* **Stated exercise**
Copy out the stretch of the data that begins with the line containing "Open the chat bubbles sidebar icon" and ends with the line containing "Give thumbs up", including both of those lines, and omit the pictures.

* **Working data**
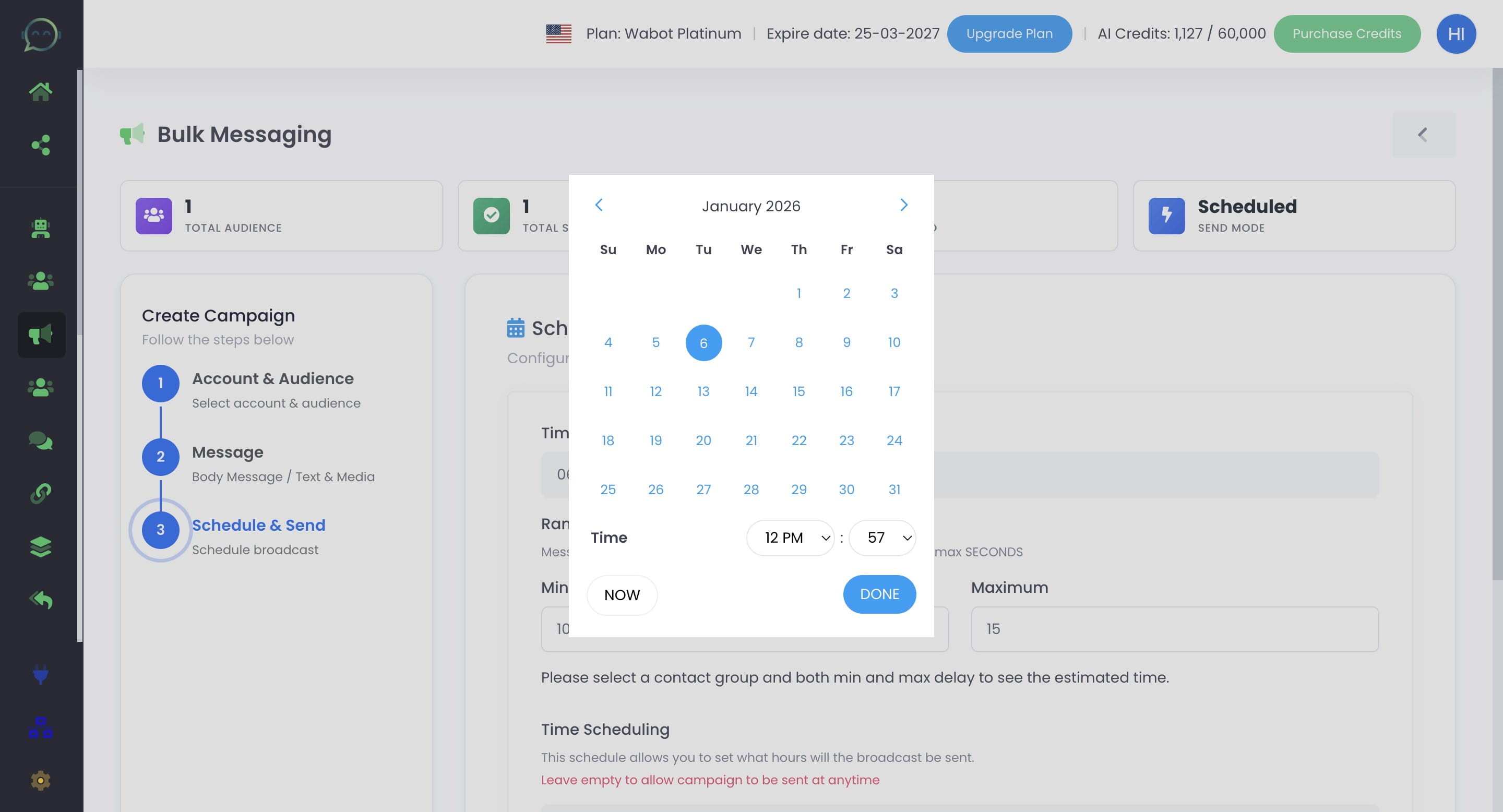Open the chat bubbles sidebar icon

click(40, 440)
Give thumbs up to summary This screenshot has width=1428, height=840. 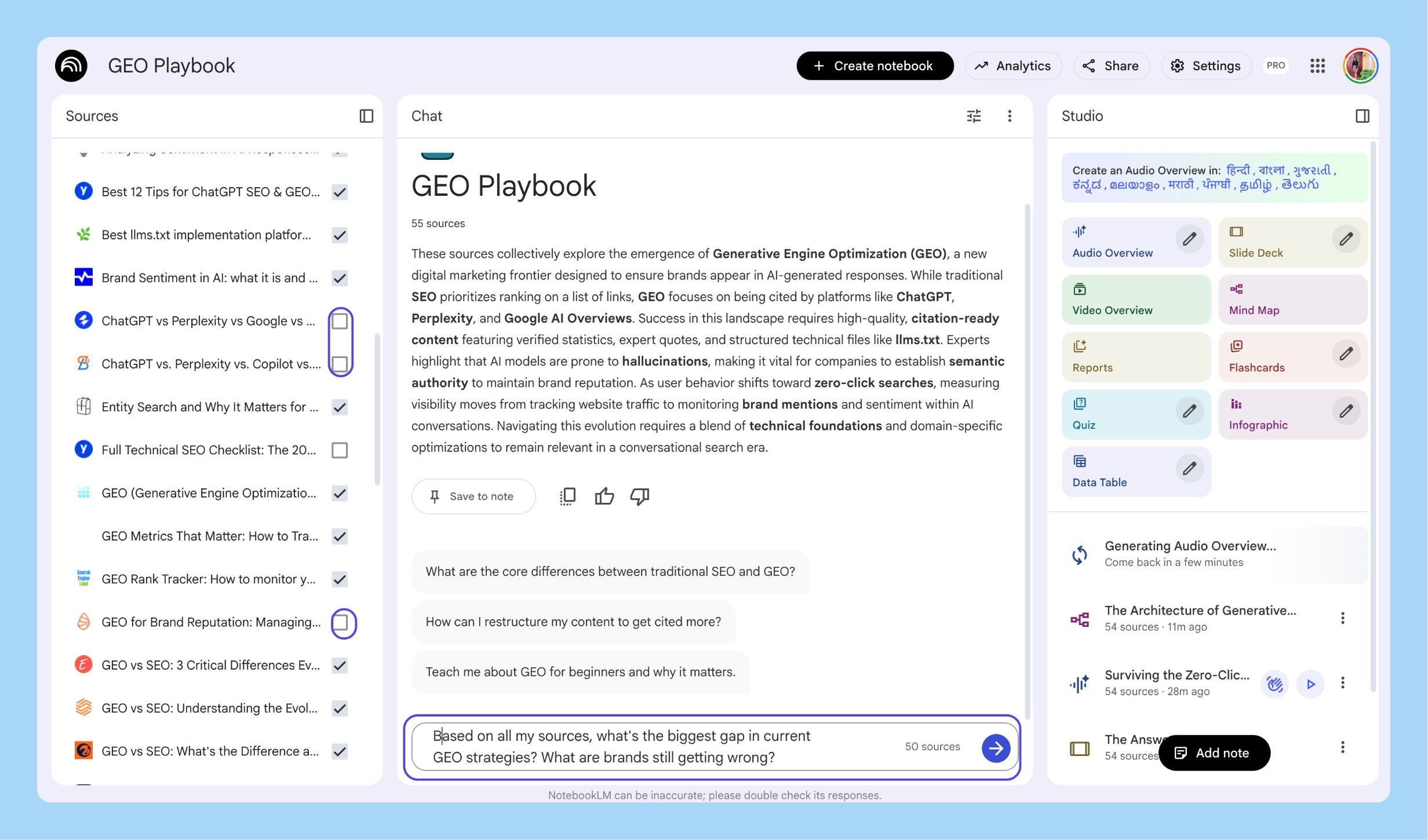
---
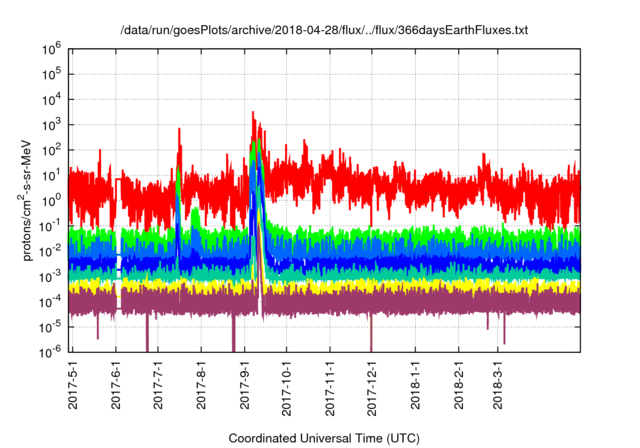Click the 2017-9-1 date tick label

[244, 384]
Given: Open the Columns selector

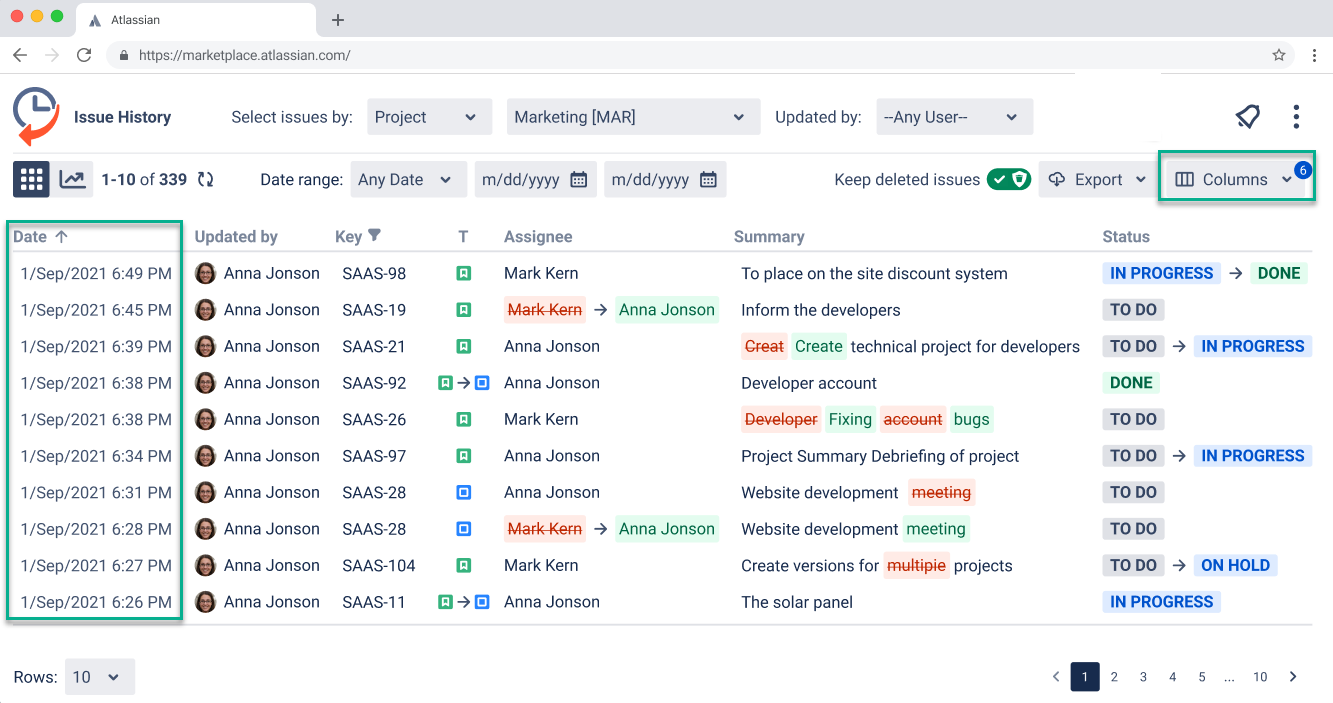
--
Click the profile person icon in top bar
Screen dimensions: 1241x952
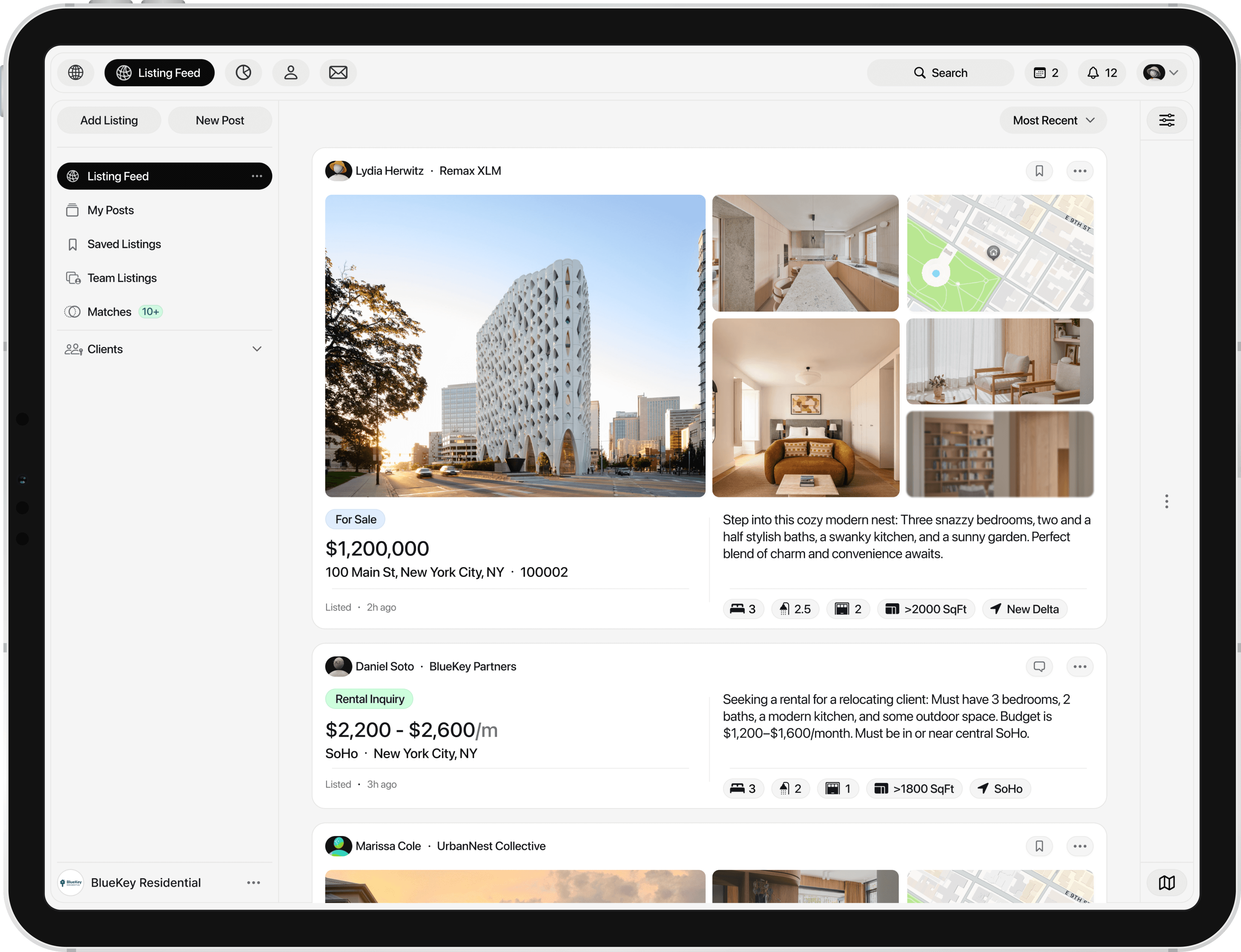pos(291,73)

* **Reply to the task**
Open the chat bubbles sidebar icon

click(40, 440)
Give thumbs up to summary This screenshot has width=1428, height=840. 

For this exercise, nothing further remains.